Regardless of whether you opt to become a leader, or prefer to remain an involved, concerned and committed member of an organization, your ability and effectiveness will be positively enhanced, and your actual degree of personal responsibility, is often directly related to your willingness, ability and understanding of the essentials of organizational budgeting. While nearly every group mandates creating and approving an annual budget, very few do so in a way that actually makes the group more effective. Wouldn’t it make sense, therefore, if groups dedicated time and effort, to training their constituents, and especially their leadership (and most involved and concerned members), to all the essentials and necessitates of the various aspects of budgeting, and how to use it effectively? With that in mind, this article will briefly discuss five things you should know and understand, before you prepare, consider and review a budget.
1. What are the needs, priorities and goals for the organization? Budgets should never be created in a vacuum, but rather must be tools for evaluating needs and priorities, and allocating the best proportion of time, money and other resources, in the most efficacious manner.
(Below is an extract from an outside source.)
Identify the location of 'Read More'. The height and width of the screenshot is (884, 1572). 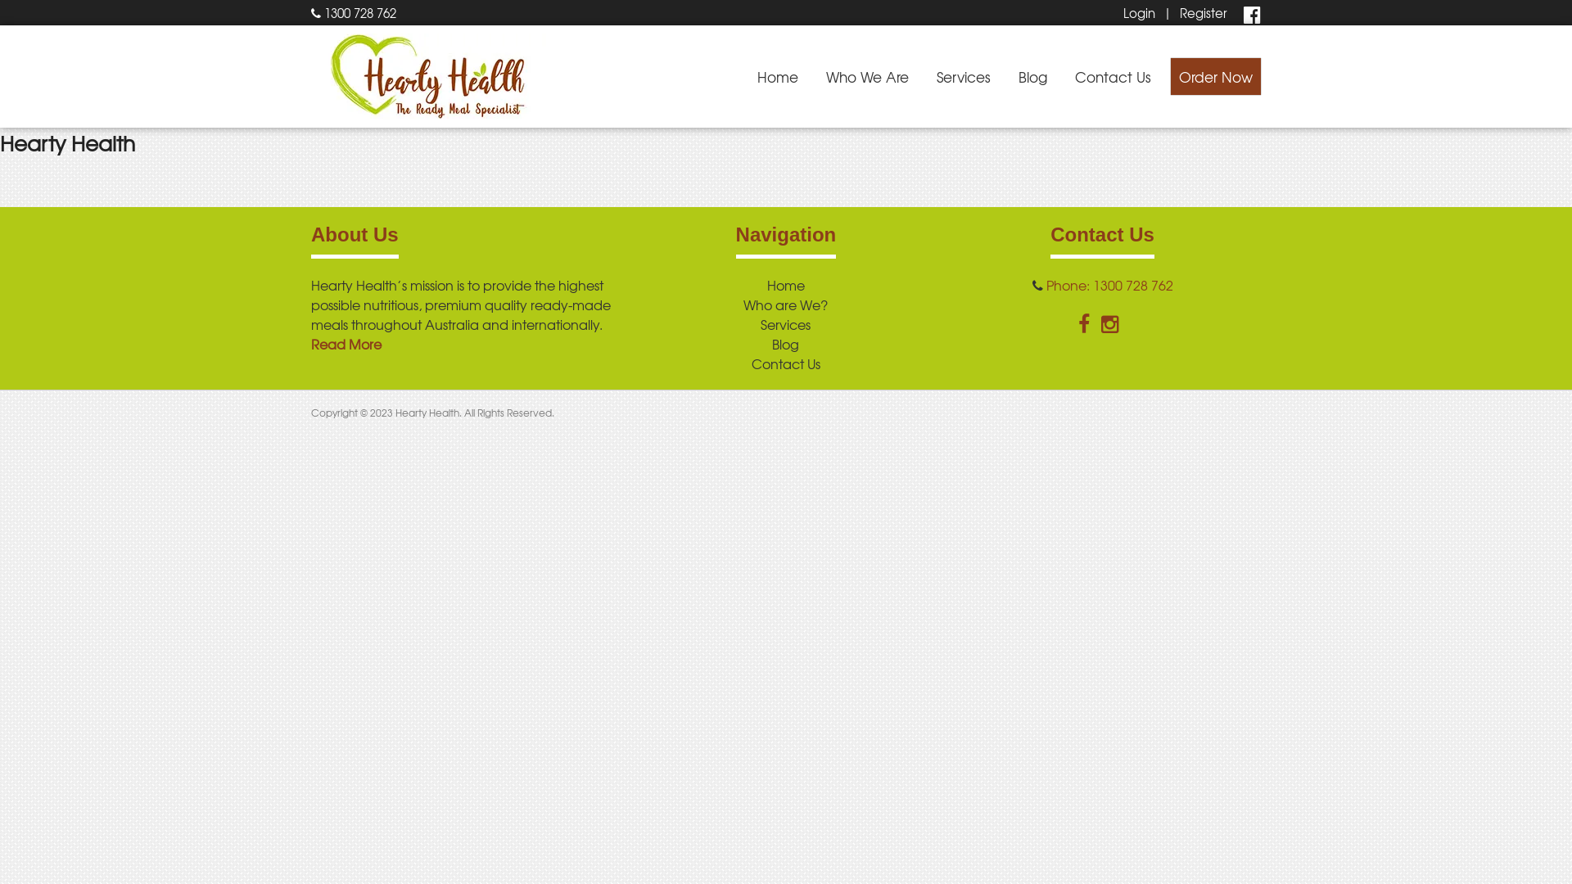
(345, 343).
Since effective groups constantly evolve, this is a significant reason why the method most used for creating budgets (which, unfortunately, is generally merely taking the previous year’s document, and adding a certain percentage). Great budgets address how a group should operate and create plans and programs, etc.
2. Carefully evaluate both revenues and expenditures: Are you optimally and efficiently raising revenues, as well as spending as you should, rather than falling into the trap of, too much, too little or just right? Is your fundraising performing as it should, and running on the proverbial, all cylinders? Avoid being myopic, and just cutting across the board, but rather, use zero-based budgeting, so you can evaluate every non-contractual area of either income or expense!
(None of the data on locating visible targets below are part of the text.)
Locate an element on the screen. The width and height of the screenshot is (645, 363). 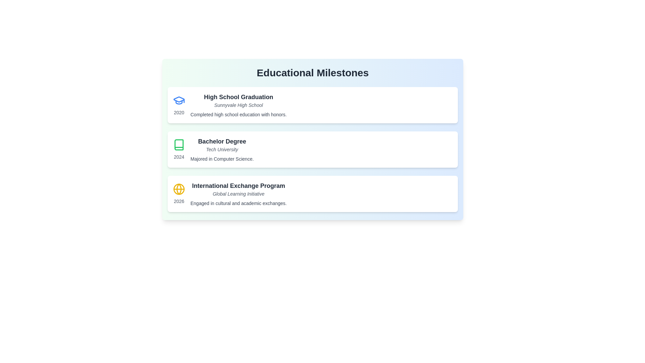
the text label indicating the year for the milestone entry, which is located beneath a graduation cap icon and above the milestone description is located at coordinates (179, 112).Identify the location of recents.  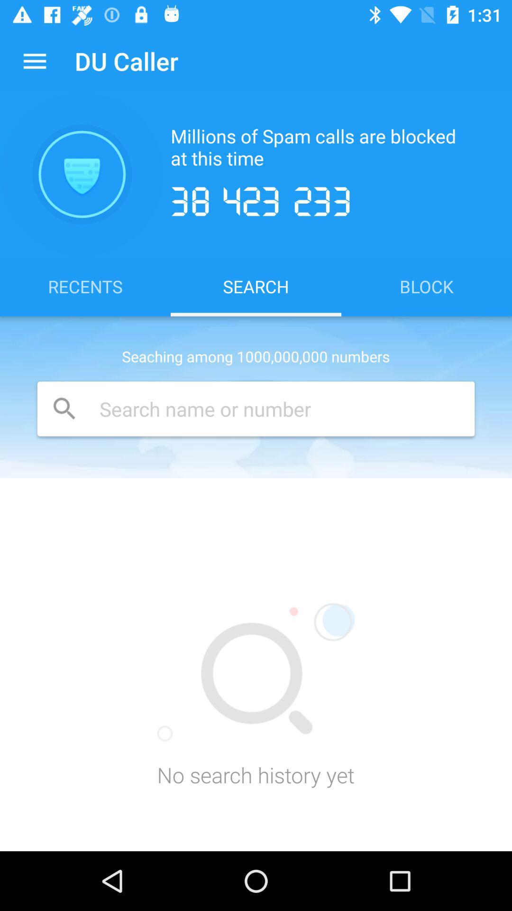
(85, 286).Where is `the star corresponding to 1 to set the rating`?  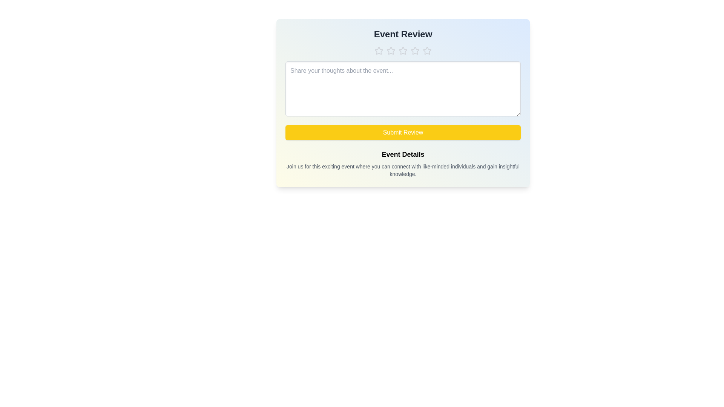 the star corresponding to 1 to set the rating is located at coordinates (378, 51).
3. Review the actual revenues and expenses from the past two years: Don’t merely guess in some areas, or resort to either wishful thinking, or speculation. Look at what has been raised in the past, and pay particular heed to what’s been spent, and see if you can get more bang-for-the-buck.
4. What works and what needs addressing: This area of consideration is often a fine line, because while one must avoid panic and using the throw the baby out with the bathwater approach, similarly, you must realize that even great ideas often need a degree of tweaking, so they don’t appear to be stale, or merely the same-old-same-old. Remember how important it is to ask relevant questions, and get as much detail and explanation as possible, so you best understand what you are reviewing!
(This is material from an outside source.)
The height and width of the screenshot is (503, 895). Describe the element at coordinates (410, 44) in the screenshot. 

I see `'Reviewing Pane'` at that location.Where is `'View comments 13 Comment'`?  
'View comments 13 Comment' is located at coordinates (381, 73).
5. Make your budget a working, living document, guide and plan: A budget, and the entire process, can be perceived either as a living, working document, or merely a time consuming, relatively worthless one. The choice is yours! Prepare a quality budget, follow it, and use it to address goals and priorities, through the year.
Budgeting may not be the most interesting process or exercise, but it is an important and relevant one. It’s a matter of how seriously you take it, and how deeply you look at what’s going on around you!